Homemaker implies I am sitting at home (which we have already established is rare) with an apron on and a pink ribbon in my hair (redheads do not wear pink) waiting for my husband to pull in the driveway so I can greet him with an apple pie in my arms (my husband hates cinnamon so that will never happen) and a freshly bathed smiling child on each side (too many reasons why that is ridiculous).
Here is the thing.
When I meet a new person outside of school or the playground and that person happens to be a professional man or woman, I would love to be able to describe my life instead of being defined by a title. However, I think it may be a little much to say,
“ Nice to meet you… No, I do not work now that I have kids. Actually, I am sort of what you would call a ‘gatherer’. A good portion of my day is spent ‘gathering’ items for the rest of the day. On a good day, I even get some time to devote to my own health whether it be physical health (a trip to the gym or yoga), mental health (chatting with a friend, doing a challenging Ken Ken puzzle, reading Jennifer Weiner’s latest novel or trying out a new recipe from Martha Stewart Radio) or spiritual health (enjoying Matt Lauer on the Today Show or randomly turning on the TV to discover Rob Lowe in the “blue paint scene” in St. Elmo’s Fire).
In the midst of my own personal caretaking, I also make sure to prepare my house and my mind for the balance of the day, which is devoted to the care of my children – and husband.”
Yes, a little long. Therefore, since that explanation is too long and I am annoyed with the current titles used to describe my current position, I suggest all moms create her own personal mission statement.
Here is my current mission statement:
“ To do my best to raise my children to be good and honest human beings who are able to contribute more than they take away – from this world and those around them.
And of course…
To be able to do this task without losing my temper with my children more than once a week and while allowing myself a maximum of one grown up temper tantrum per month.

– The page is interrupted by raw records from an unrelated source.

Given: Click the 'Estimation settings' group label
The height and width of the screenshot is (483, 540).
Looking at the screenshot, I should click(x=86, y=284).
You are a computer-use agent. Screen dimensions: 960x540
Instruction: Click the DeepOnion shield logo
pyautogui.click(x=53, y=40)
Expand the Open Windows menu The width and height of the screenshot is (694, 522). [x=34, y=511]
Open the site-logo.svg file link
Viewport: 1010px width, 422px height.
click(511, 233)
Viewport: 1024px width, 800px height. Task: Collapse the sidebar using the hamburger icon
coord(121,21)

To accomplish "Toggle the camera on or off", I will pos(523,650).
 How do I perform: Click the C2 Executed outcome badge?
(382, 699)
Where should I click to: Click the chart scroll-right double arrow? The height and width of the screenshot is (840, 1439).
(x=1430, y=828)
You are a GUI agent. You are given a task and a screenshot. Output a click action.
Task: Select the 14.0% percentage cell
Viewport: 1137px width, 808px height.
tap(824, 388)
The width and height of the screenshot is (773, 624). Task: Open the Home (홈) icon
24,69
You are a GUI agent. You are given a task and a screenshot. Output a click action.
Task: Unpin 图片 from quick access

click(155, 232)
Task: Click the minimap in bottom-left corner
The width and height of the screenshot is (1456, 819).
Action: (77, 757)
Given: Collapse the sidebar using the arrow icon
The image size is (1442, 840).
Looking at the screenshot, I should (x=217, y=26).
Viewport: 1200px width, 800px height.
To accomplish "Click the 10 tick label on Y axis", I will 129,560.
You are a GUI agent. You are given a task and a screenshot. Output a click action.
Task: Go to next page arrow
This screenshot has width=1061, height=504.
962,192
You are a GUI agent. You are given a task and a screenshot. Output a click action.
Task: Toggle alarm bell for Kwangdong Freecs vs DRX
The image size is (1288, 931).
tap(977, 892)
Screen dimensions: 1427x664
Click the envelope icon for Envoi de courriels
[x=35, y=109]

To be able to successfully accomplish above mentioned goal without one day being pushed so far over the edge into a crazy mom outburst that eventually ends with the unfortunate scene of my BFF being interviewed by Matt Lauer in which she is forced to say the words, ‘She always seemed like a nice quiet woman. I never thought she would do something like this.’”
Because, let’s get this straight, if anyone is going to be close enough to Matt Lauer to see if he really does have six-pack abs, it is going to be ME!
Oops, sorry, I got carried away.
But seriously, if I run into you at a party and you are able to introduce me to Matt Lauer and he is so intrigued by me that he insists on a title, can you please omit the term “homemaker”?
Maybe you can tell him I am a “people maker”!